Wednesday, September 2, 2009

Dear Mom my daughter has the plague

Dear Mom my daughter has the plague

My daughter has the plague. I have finally wrapped my head around the idea. Every fall kids head back to school. They have spent their Summer in different places exposed themselves to different things, their parents have gone on business trips to the four points of the compass. Then on this momentous occasion that we call starting school they all come together to share what they did over the Summer.

“I was coughing and had a sore throat.”
“I had the tummy ache and felt barfy.”
“I had a fever and could not talk for a week.”
“I threw up so much I had to spend a week in the hospital taking intravenous fluids.”

I first became familiar with this concept when my niece Maggie started daycare. At the time I was watching her a lot and I saw just about every day. This insured that whatever she picked up at school was quickly and efficiently passed on to her Uncle Mikey. Yea the schools have this policy, if your kid is sick don’t send him in, if they are running a fever they cannot come to school. Whatever. Everyone knows that every other parent has a job too and if they could stay at home with their kid they would not need a daycare.

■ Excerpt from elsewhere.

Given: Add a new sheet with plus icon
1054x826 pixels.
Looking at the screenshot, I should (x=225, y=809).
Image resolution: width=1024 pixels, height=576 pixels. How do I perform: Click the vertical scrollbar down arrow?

You drop them off in the morning and you see half the class with runny noses and most of those coughing and hacking and you feel like you are leaving your kid at a science experiment.

This, is not in small part, the reason I was a stay-at-home dad and limited the time I sent Claire to daycare.

Now when Claire gets home from school I tell her to wash her hands. “Why” she asks. “Because you have the plague” I tell her matter of factly. “What is the plague daddy?”

“That is the holy mocus that you are going to pick up at school and bring home and give to your daddy.”

“Why do you want the holy pocus daddy?”

“That is just it darling daughter, I don’t want the holy mocus, that is why everyday when we get back from school we wash our hands.”

“So then you won’t get the holy pocus?”

“No, I will get it anyway, but the hand washing gives me a good feeling, like I am doing something to prevent the plague from spreading and wiping out civilization as we know it.”

“What is sybalsensation.”

“Civilization is the social structure that has advanced so far that we can put a man on the moon but we cannot cure the common cold.”

“That is silly daddy, there is no man on the moon.”

About then she is finished washing her hands and I am looking at the chocolate milk stains on her shirt thinking that maybe we should adopt a change your cloths policy when you get back from school then wash your hands again. No, just jump right into a tub filled with anti-bacterial soap.

While I am contemplating how hot the water must be she climbs up in my lap, grabs my face and kisses me, “I love you daddy, I don’t want you to get the holy pocus.”

It is at that moment that I remember the flu is a virus, there is no way I will ever stop kissing my daughter and it is obviously my destiny to die of the plague.